Published/Copyright: January 16, 2017

Abstract

Despite of continuous development of cancer treatment over the past decades, drug resistance is still one of the major hurdles of effective therapy for advanced colorectal cancer (CRC) worldwide and the understanding of its underlying mechanisms remains limited. Data which have emerged suggests that many microRNAs (miRNAs) may contribute to drug resistance in CRC. Major findings on miRNA functions in drug resistance of CRC are systemically reviewed here, with the goal of providing new updates to broaden our comprehension of its mechanisms and evidence to utilize miRNAs as potential therapeutic targets for CRC treatment.

Introduction: colorectal cancer

Colorectal cancer (CRC) is the third most common cancer diagnosed and the second leading cause of cancer mortality in the United States. CRC develops as a benign adenomatous polyp initially, which gradually progresses to an advanced adenoma, an invasive carcinoma and eventually distant metastases. CRC is staged into four categories (stages I–V) according to the tumor-node-metastasis (TNM) guidelines.
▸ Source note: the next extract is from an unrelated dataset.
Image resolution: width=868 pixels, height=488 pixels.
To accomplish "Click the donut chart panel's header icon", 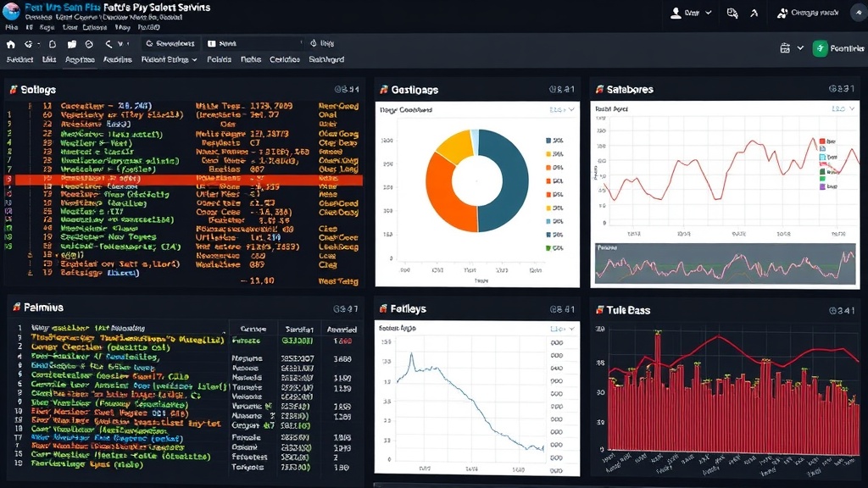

CRC and many other cancers are often the results of molecular alterations that lead to enhanced function of oncogenes or loss of function of tumor-suppressor genes. The development of the majority of CRCs follows a classical pathway as described by Kinzler and Vogelstein. Disruption of the APC pathway may be sufficient to start a small adenomatous growth (Kinzler and Vogelstein, 1996). Mutation of a RAS gene often occurs among the next genetic events of progression. Evidence also points to one or more of the genes, DCC, SMAD4, and SMAD2 in 18q21, as playing a tumor suppressor role in carcinogenesis. In addition, loss of functional P53 drives progression to carcinomas (Vogelstein and Kinzler, 2002).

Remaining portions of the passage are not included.